The negative omega baryon (Ω^-) is composed of three strange quarks. Its discovery represented a great advance in the study of quark processes, since only since then has its mass and disintegration been predicted.

Baryons composed of heavy quarks are coded by adding a subscript, which indicates that a strange quark can be replaced by a heavier one (eg: Λ⁺_c is composed of charm quark, up and down; instead of up, down and strange).

Baryonic matter

The baryonic matter is that in whose mass baryons predominate, which can be formed by atoms of all kinds, and therefore, be almost any kind of matter. Its opposite is non-baryonic matter, which can be formed by neutrinos or free electrons, or even by strange species of non-baryonic dark matter, such as supersymmetric particles, axions or black holes.

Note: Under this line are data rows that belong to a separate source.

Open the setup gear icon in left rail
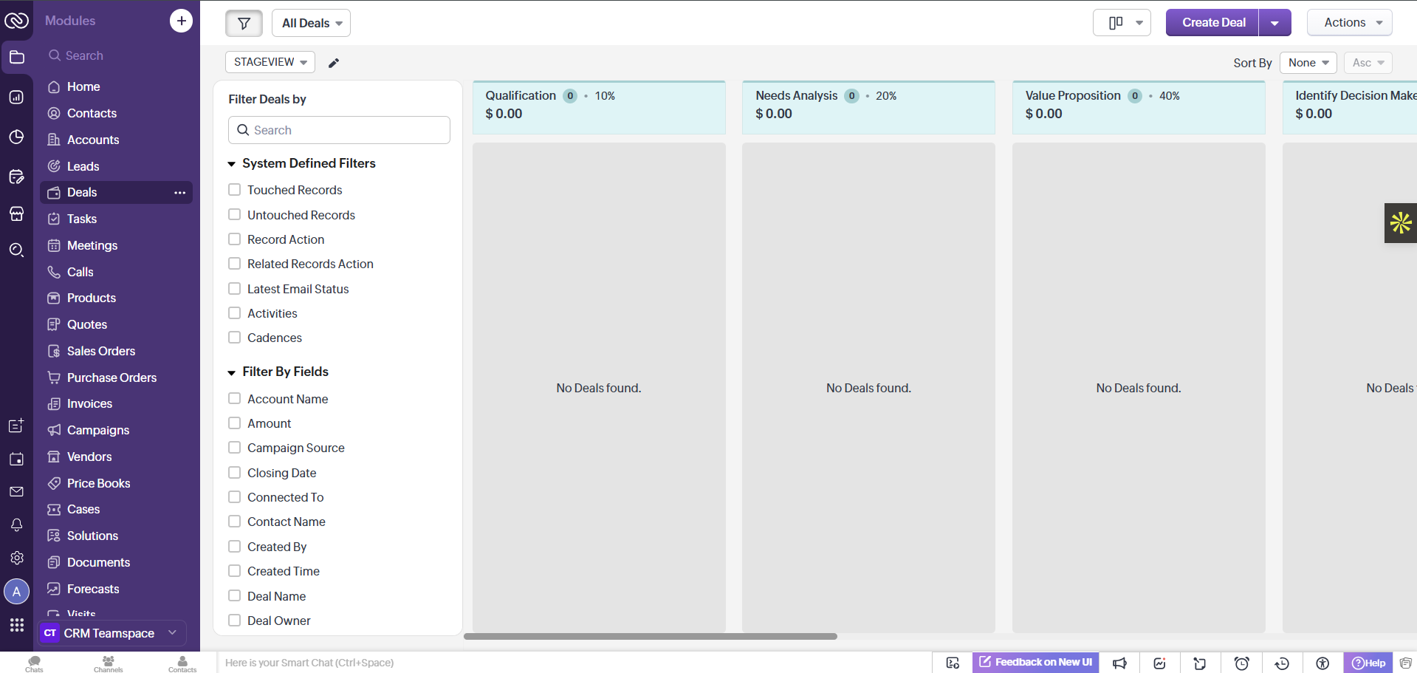 tap(16, 558)
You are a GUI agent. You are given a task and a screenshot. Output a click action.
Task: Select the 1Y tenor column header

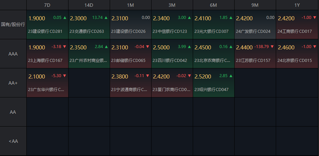tap(297, 5)
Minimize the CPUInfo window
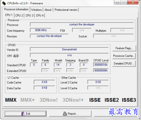 click(117, 2)
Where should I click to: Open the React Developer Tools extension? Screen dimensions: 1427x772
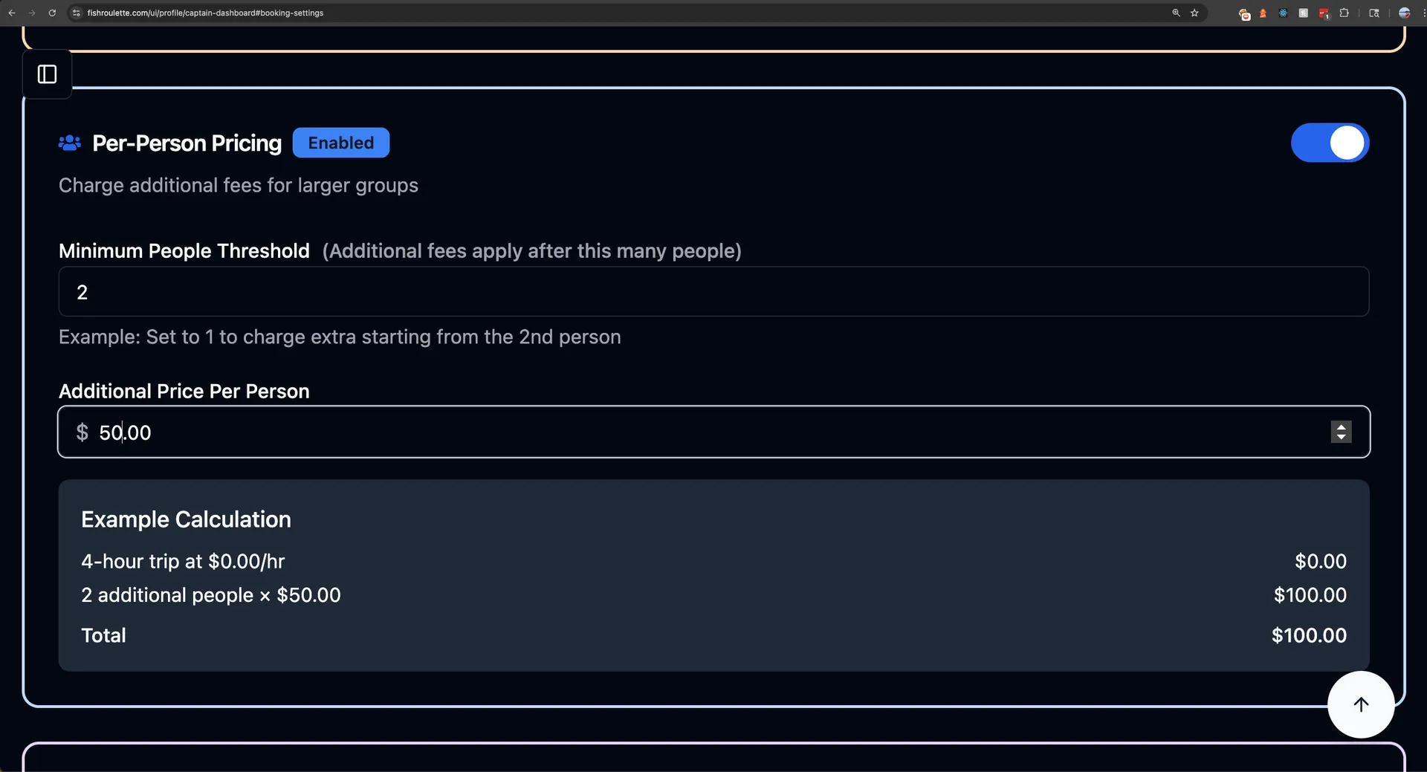1283,13
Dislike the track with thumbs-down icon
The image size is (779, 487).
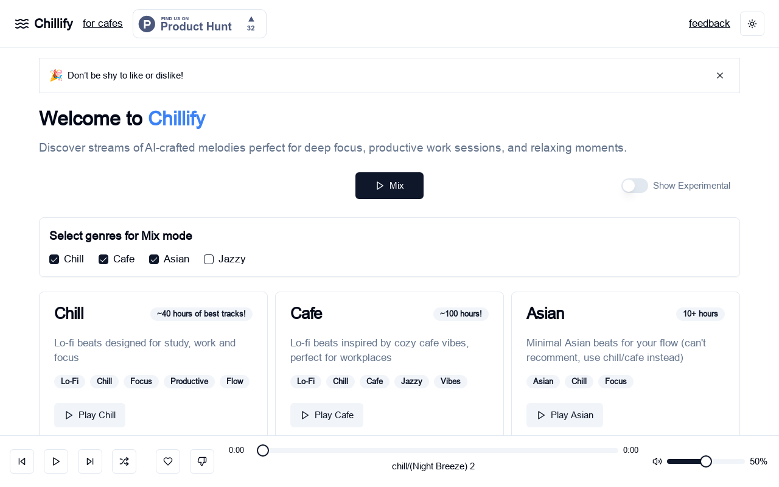coord(202,461)
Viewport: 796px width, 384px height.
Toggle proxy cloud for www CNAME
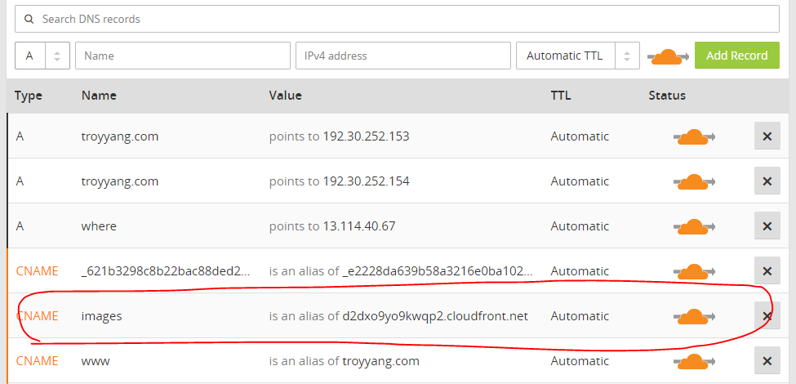click(x=693, y=361)
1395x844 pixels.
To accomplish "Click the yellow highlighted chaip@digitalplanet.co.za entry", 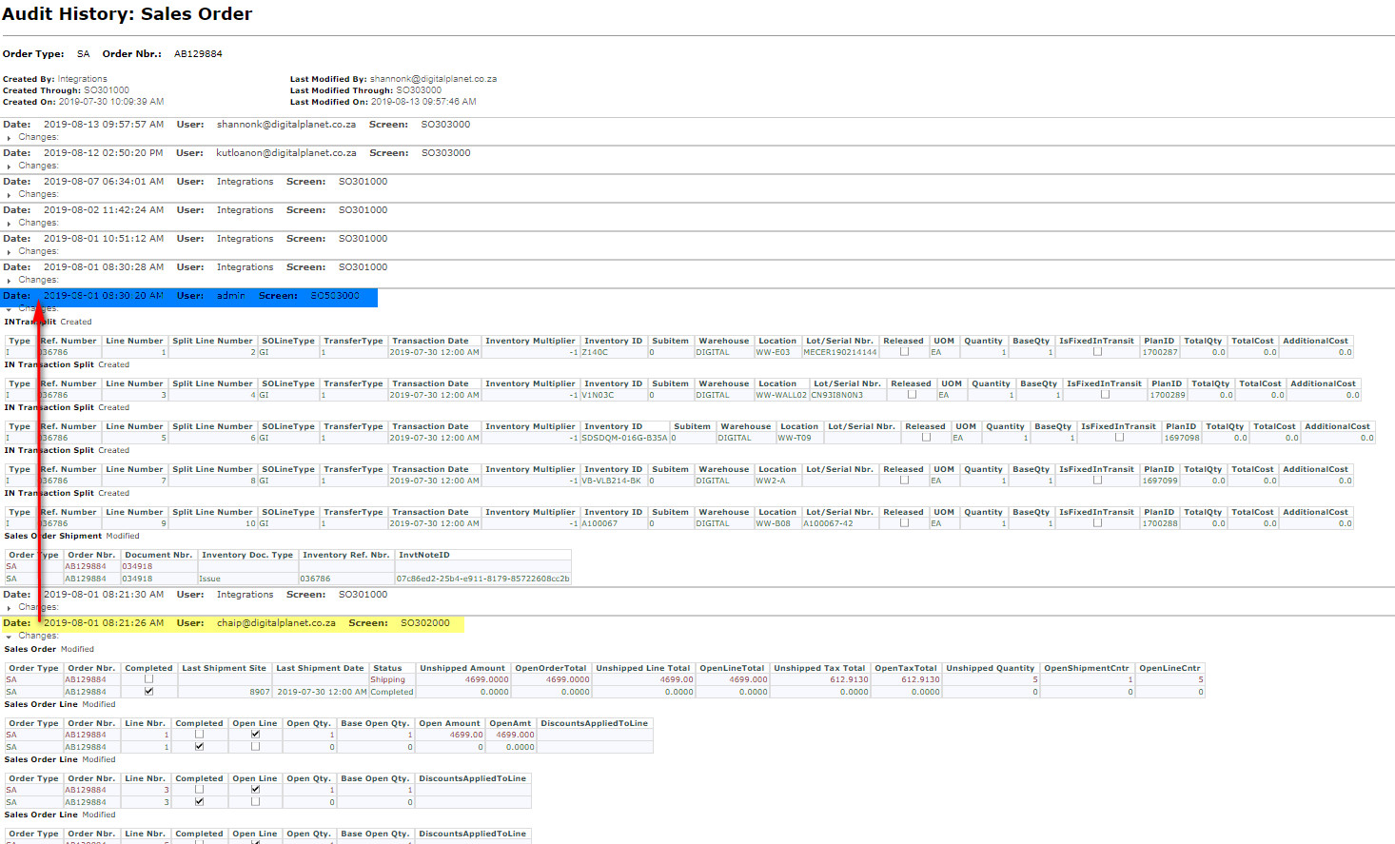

The distinction between baryonic and non-baryonic matter is of particular importance in cosmology, since the amount of baryonic matter present in the early universe largely determines the patterns of nucleosynthesis produced in the Big Bang.

The mere existence of baryons is already a significant cosmological fact, since it is assumed that the Big Bang produced an equal amount of baryons and antibaryons. The process by which the number of baryons exceeds that of their antiparticles is called baryogenesis (analogous to the process of leptogenesis, by which the amount of matter formed by leptons exceeds its antimatter).